Work required>
Reproduce, unchanged, the lines between the one holding "Image resolution: width=616" and the last line of the records, including both ends, but no pictures.

++++++++

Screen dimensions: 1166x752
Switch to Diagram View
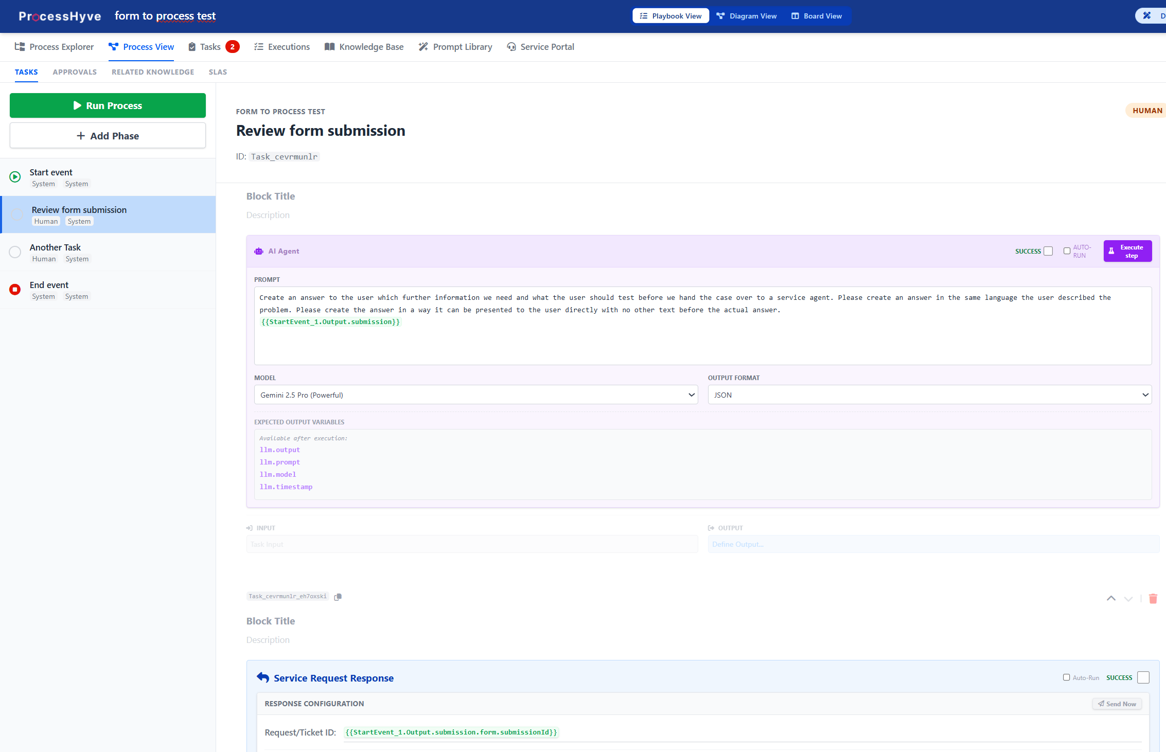coord(746,16)
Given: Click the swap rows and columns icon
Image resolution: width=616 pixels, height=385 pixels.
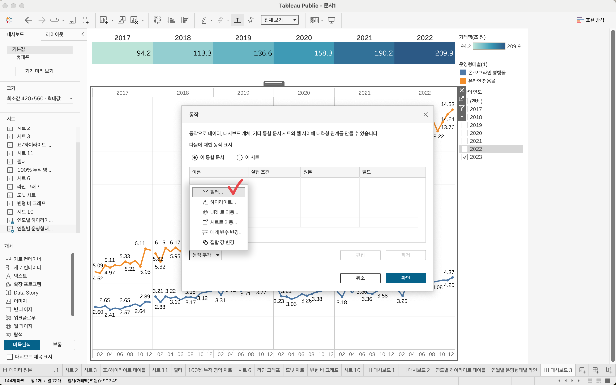Looking at the screenshot, I should coord(157,20).
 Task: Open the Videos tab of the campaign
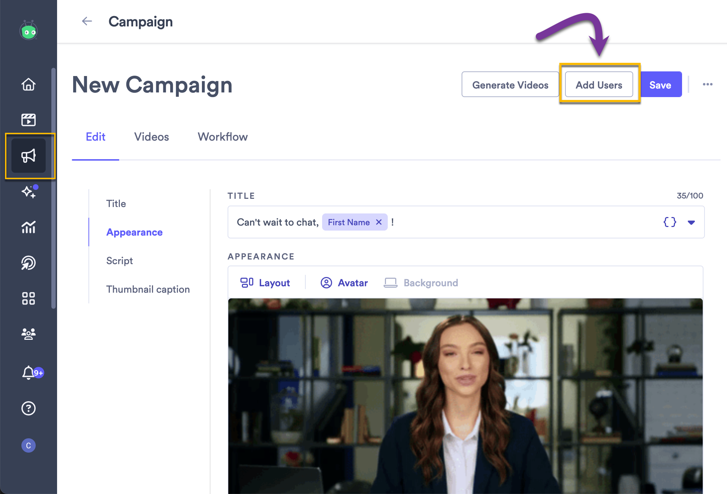pos(151,137)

++++++++

Solution>
Image resolution: width=616 pixels, height=385 pixels.
Looking at the screenshot, I should coord(157,20).
 Task: Open the Videos tab of the campaign
pos(151,137)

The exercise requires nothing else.